Results of a Controlled Study

Background: Dextromethorphan (DM), the d-isomer of the codeine analog levorphanol, is an active ingredient present in a variety of cough and cold remedies. Recently, data generated from a study in chick embryos were extrapolated to suggest that pregnant women should not use this drug because of the risk of birth defects. We conducted a controlled study of pregnant women who used DM, to examine the possible teratogenic risk in humans.

Materials and methods: We followed up women who used DM and had been counseled by the Motherisk Program during their pregnancy. A control group of women was matched for age, smoking, alcohol use, and disease state (upper respiratory tract infection, not treated with DM).

Results: We were able to ascertain pregnancy outcome in 184 women. There were 172 live births, 10 spontaneous abortions, 1 therapeutic abortion, and 1 stillbirth. One hundred twenty-eight of the women used the drug during the first trimester of pregnancy. There were three major malformations (2.3%) among the babies of women who used DM in the first trimester, seven minor malformations, and the mean ([+ or -] SD) birth weight was 3,381 [+ or -] 670 g. In the control group, there were 174 live births, 8 spontaneous abortions, and 2 therapeutic abortions.
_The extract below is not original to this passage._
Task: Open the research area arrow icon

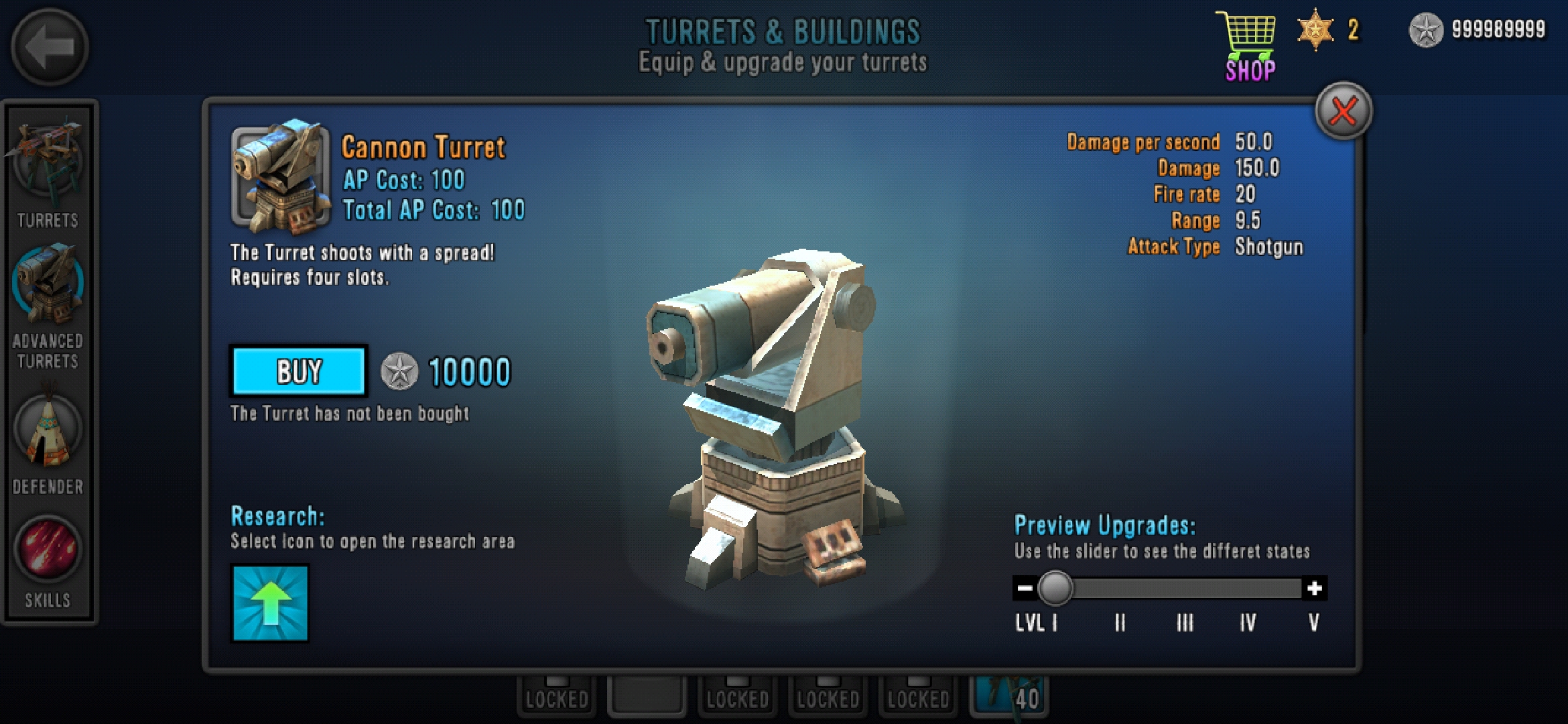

There were five major malformations, one of which was a chromosomal abnormality (2.8%), eight minor malformations, and the mean birth weight was 3,446 [+ or -] 571 g.

Conclusion: This study fails to show that DM use during pregnancy increases the rates of major malformations above the expected baseline rate of 1% to 3%. (CHEST 2001; 119:466-469)

Key words: birth defects; dextromethorphan; pregnancy

Abbreviation: DM = dextromethorphan

Dextromethorphan (DM) is the d-isomer of the codeine analog levorphanol, an antitussive that is an active ingredient in a variety of over-the-counter cough and cold medications. It is a synthetic, nonnarcotic, centrally acting cough suppressant that is available either alone (eg, as lozenges or oral solution) or in combination with a large number of other compounds used for upper respiratory tract infections.[1]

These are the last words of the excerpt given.